AVAILABLE DATA:
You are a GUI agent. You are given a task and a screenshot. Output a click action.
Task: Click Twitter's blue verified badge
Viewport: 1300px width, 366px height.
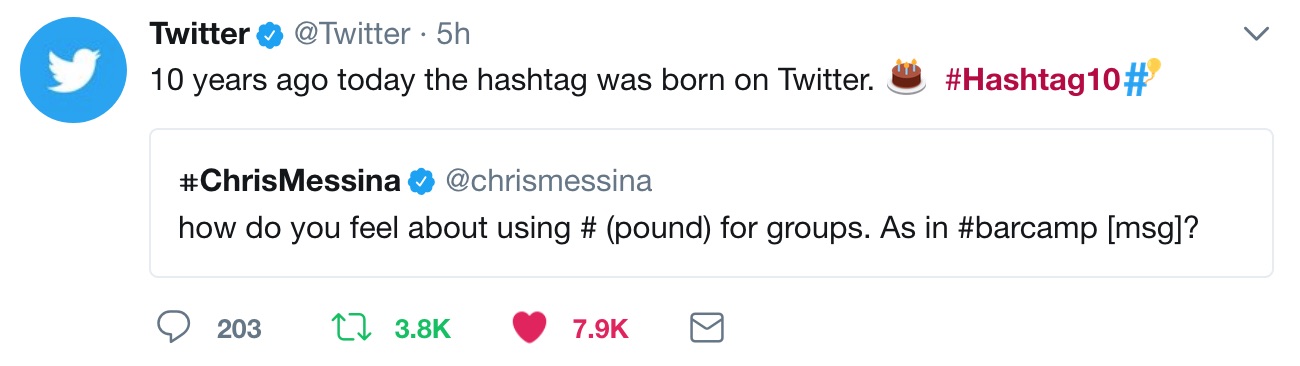pyautogui.click(x=269, y=35)
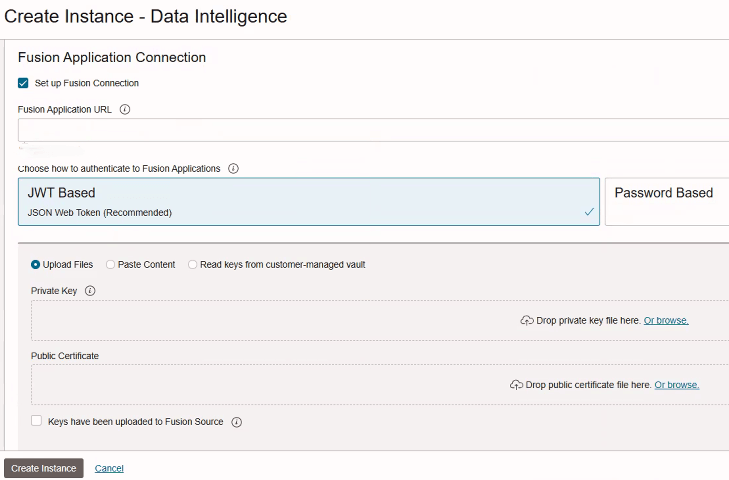Click info icon next to Fusion Application URL
The image size is (729, 480).
click(125, 109)
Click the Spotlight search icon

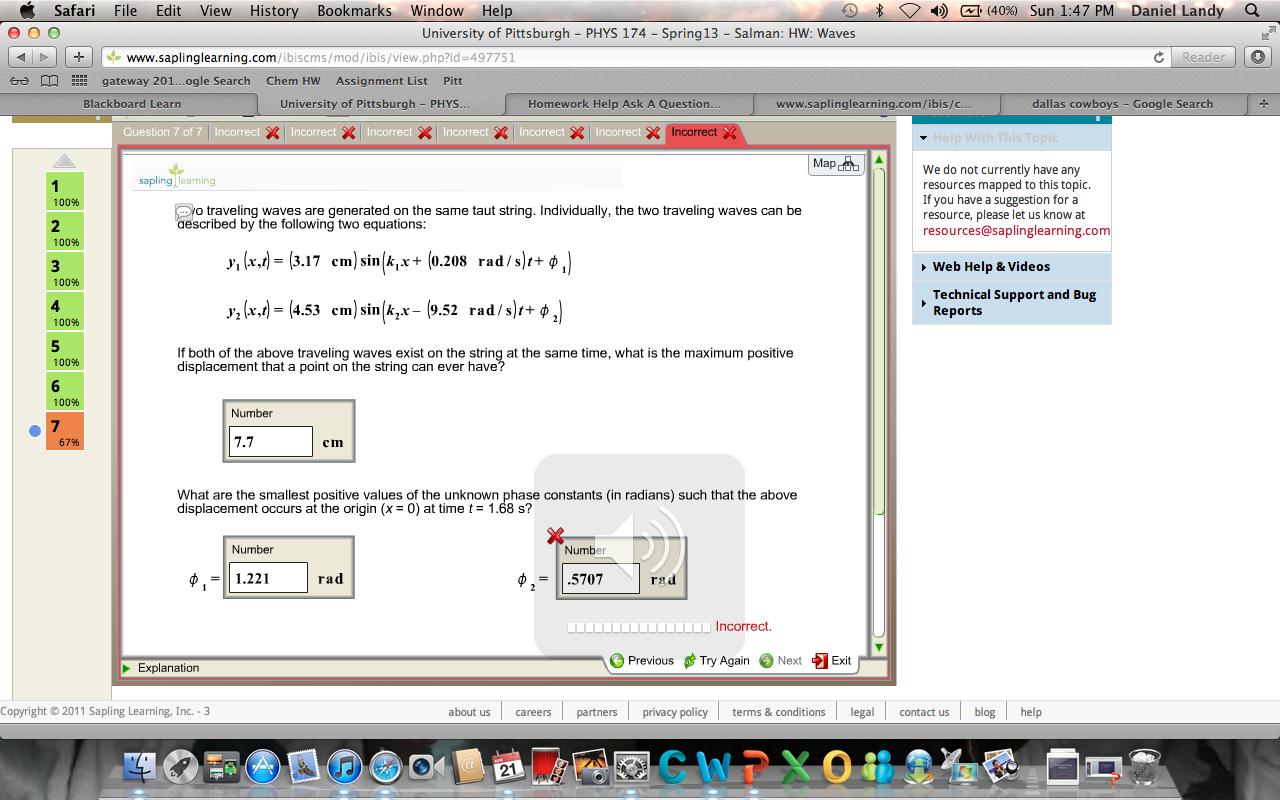(x=1253, y=11)
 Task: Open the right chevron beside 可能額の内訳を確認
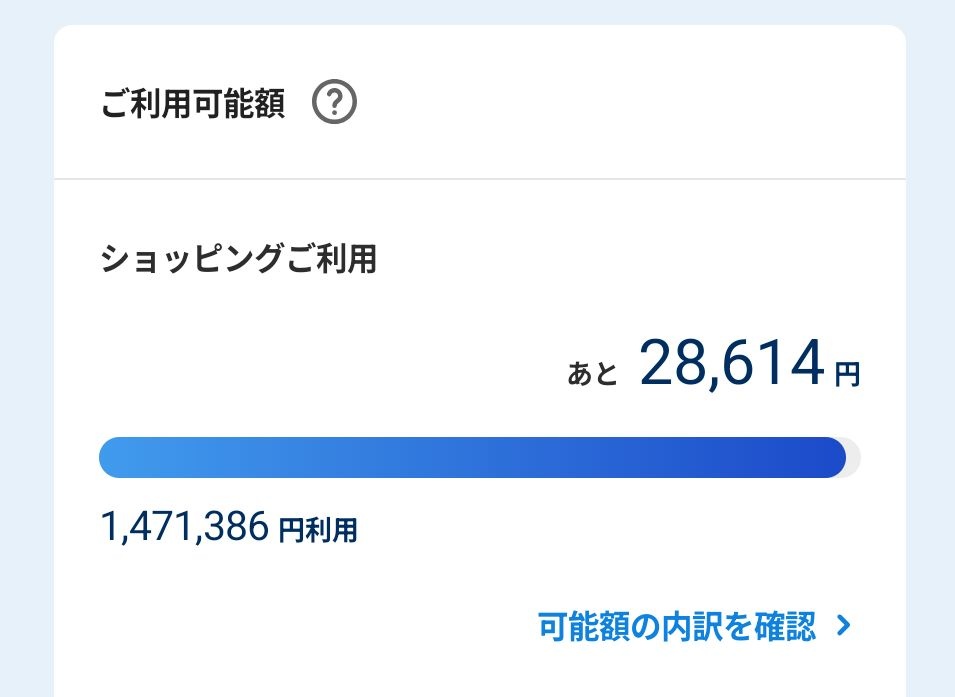(x=843, y=626)
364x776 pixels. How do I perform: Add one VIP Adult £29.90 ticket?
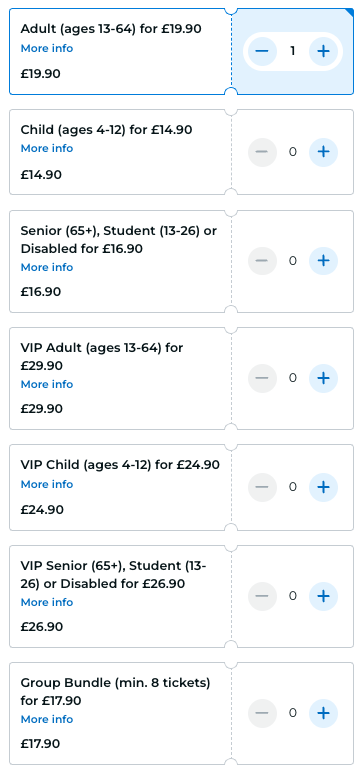tap(323, 378)
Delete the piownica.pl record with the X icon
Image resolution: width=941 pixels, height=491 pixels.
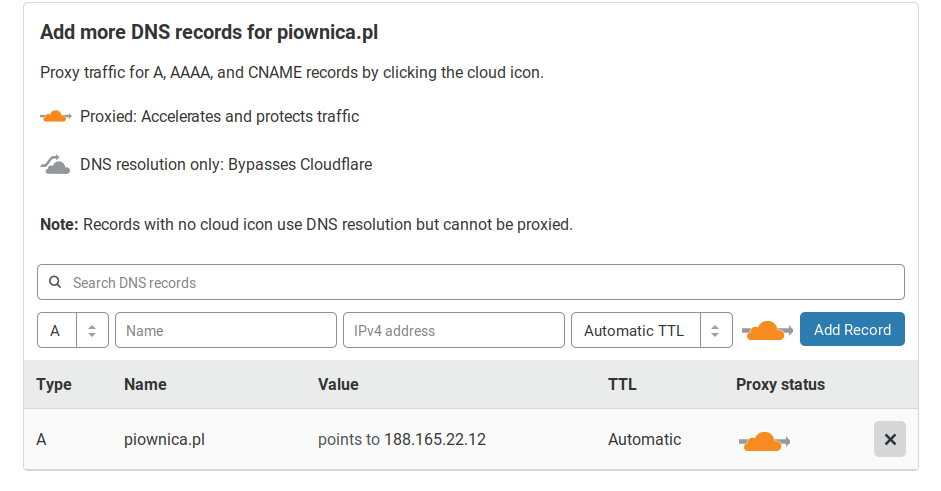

WHAT IS EXPECTED: The records above are to be reproduced exactly; the pictures are to be left out.

ANSWER:
You are a GUI agent. You are given a task and a screenshot. Output a click action.
Task: Click Twitter's blue verified badge
Viewport: 1300px width, 366px height.
pyautogui.click(x=269, y=35)
Click info icon next to Fusion Application URL
The image size is (729, 480).
click(125, 109)
Click the Spotlight search icon

(x=1253, y=11)
 Task: Open the right chevron beside 可能額の内訳を確認
(x=843, y=626)
364x776 pixels. How do I perform: Add one VIP Adult £29.90 ticket?
tap(323, 378)
Delete the piownica.pl record with the X icon
Image resolution: width=941 pixels, height=491 pixels.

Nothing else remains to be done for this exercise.